In Italia c´è un´incredibile timidezza (ipocrisia?) a discutere di questo argomento. Chi propone (sottovoce) il modello inglese viene accusato di essere la mosca cocchiera di Tremonti e delle mire espansionistiche di Berlusconi, che vorrebbe mettere le mani sulle banche e licenziarne i top manager. Chi propone (ancor più sottovoce) il modello francese, viene accusato di volere rifare l´Iri, di essere un dirigista che vuole il ritorno della politica nel mercato e delle lottizzazioni nelle aziende.
A me sembra che ci siano in questi atteggiamenti alcuni ritardi culturali e di elaborazione politica che vanno velocemente superati. Se infatti siamo entrati in una fase storica in cui la politica economica ridiventa attiva e l´intervento pubblico in economia torna ad aumentare, non ci si può non porre il problema degli strumenti, dei criteri, delle procedure (e della trasparenza) del "nuovo" intervento pubblico. Anche elaborando modelli e strumenti innovativi, che evitino di riprodurre gli errori del passato. Ma evitando che un passato, ormai così lontano e così talmente fuori contesto rispetto al dramma della crisi economica di oggi, condizioni il nostro paese e la nostra cultura fino al punto di renderci incapaci di dare risposte concrete e credibili ai problemi del presente.
Vogliamo, per favore, superare questo stallo? Ecco una proposta, aperta alla discussione.
Se lo Stato diventa azionista, allora si faccia come in Gran Bretagna, e cioè si nominino amministratori non esecutivi per conto dell´azionista Stato, e li si scelgano fra i dirigenti di ruolo del Ministero dell´economia e delle finanze, con preferenza per quelli forniti di abilitazione negli albi dei revisori contabili e dei dottori commercialisti. Se lo Stato diventa obbligazionista, allora si raccolgano queste obbligazioni sotto una gestione separata del Ministero dell´economia e delle finanze, costituendo un comitato di gestione professionale, interamente tecnico e composto da dirigenti dello stesso Ministero e della Banca d´Italia. In entrambe i casi, il Ministro dell´economia e delle finanze riporti al Parlamento e all´opinione pubblica l´andamento dell´attuazione dei piani di stabilizzazione concordati con gli istituti bancari di cui è diventato azionista oppure obbligazionista. Un "reporting" che dovrebbe essere mensile per i primi sei mesi, e successivamente trimestrale.
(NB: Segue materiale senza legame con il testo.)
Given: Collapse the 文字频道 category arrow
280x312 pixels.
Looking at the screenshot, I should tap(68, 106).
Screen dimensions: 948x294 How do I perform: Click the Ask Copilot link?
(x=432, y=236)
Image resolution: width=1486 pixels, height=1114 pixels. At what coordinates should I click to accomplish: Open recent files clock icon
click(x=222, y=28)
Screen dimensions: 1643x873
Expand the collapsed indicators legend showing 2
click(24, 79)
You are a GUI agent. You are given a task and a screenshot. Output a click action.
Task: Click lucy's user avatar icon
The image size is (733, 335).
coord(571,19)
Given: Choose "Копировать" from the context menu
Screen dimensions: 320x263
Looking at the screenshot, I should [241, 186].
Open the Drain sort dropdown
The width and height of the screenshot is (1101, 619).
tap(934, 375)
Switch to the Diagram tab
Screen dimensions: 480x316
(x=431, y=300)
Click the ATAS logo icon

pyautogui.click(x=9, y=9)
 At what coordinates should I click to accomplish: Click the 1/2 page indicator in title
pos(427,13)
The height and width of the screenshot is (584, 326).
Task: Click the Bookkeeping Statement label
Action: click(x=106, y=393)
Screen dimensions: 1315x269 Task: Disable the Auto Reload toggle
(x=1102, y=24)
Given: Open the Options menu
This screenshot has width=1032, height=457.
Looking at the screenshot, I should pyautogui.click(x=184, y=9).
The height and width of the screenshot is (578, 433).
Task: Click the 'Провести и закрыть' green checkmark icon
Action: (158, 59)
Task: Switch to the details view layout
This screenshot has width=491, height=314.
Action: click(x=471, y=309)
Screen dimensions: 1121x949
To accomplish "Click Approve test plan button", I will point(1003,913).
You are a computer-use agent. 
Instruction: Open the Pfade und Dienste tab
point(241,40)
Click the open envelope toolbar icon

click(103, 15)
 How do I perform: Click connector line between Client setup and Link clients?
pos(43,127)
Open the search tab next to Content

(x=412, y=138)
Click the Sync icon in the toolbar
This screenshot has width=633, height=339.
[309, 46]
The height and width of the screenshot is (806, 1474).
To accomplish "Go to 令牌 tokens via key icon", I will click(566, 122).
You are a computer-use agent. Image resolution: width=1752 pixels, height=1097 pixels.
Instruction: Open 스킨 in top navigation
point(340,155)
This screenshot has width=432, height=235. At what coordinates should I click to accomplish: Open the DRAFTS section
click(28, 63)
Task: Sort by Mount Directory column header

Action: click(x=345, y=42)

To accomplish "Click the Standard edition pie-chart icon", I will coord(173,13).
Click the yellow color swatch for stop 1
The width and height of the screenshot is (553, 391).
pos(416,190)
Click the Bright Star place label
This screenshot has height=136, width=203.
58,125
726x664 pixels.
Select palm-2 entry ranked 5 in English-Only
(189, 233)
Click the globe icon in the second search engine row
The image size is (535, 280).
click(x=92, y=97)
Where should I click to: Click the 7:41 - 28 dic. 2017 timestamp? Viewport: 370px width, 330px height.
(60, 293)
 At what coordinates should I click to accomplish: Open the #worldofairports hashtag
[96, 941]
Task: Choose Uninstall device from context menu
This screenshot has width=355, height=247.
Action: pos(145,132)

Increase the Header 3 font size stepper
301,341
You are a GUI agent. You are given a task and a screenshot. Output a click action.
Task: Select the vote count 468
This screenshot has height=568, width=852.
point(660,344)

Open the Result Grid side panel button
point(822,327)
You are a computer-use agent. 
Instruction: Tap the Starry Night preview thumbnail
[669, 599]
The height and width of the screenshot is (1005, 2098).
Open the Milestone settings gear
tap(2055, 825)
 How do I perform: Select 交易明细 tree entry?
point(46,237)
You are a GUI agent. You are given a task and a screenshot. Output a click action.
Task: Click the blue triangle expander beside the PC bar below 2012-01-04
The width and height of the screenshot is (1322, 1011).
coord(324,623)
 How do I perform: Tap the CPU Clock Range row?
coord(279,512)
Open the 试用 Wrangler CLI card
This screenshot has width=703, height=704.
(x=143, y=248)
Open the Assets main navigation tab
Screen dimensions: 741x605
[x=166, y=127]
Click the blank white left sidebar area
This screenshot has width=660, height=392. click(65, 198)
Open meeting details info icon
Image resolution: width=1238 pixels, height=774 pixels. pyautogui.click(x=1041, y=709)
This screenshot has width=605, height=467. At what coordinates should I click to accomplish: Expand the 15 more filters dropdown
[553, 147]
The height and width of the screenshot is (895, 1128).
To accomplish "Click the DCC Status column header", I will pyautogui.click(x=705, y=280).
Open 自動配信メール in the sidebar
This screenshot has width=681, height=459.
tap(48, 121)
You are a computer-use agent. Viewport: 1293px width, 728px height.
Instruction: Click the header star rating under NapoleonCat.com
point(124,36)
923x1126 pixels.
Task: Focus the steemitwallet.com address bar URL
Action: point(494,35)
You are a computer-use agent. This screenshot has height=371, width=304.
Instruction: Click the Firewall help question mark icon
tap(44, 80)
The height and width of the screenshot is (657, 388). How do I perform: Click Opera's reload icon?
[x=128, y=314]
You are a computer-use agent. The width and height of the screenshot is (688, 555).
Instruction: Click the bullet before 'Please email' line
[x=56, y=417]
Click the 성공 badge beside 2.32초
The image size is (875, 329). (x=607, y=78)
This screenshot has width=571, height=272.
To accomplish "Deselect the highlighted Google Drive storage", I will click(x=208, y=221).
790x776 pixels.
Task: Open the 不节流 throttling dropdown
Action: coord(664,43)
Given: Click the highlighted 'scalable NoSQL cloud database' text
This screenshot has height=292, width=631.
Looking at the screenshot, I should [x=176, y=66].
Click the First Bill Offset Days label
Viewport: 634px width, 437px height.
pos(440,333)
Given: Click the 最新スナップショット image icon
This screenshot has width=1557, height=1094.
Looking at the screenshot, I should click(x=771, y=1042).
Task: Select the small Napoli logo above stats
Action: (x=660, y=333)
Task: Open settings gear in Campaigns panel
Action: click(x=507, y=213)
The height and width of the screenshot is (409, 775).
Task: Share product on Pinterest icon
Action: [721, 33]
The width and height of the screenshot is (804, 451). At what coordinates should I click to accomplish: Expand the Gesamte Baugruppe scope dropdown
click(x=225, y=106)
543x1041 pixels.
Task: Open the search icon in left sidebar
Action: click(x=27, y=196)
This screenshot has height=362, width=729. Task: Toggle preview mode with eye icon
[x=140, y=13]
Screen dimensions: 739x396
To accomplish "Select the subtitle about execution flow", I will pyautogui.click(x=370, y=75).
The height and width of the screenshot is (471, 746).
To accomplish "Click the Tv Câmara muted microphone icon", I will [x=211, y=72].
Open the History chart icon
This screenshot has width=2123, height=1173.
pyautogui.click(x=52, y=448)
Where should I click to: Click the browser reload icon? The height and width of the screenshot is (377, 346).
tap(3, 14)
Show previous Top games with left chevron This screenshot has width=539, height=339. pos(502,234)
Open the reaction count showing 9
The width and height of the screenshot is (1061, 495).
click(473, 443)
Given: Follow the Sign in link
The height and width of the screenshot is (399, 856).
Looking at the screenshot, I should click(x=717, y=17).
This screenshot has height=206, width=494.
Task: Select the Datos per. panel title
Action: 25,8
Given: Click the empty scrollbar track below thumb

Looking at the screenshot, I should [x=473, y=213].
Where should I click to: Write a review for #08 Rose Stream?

E´ solo una proposta. Altre sono possibili, e sono possibili variazioni di questa. Ma è arrivato il momento di elaborare idee sulla "governance" del nuovo intervento pubblico, per superare uno stallo che rischia di portare il decisore politico verso uno scenario di grande incertezza e discrezionalità. Da alcuni, forse, voluta e desiderata. Ma certamente da rifiutare da parte della cultura economico-politica più avveduta del paese.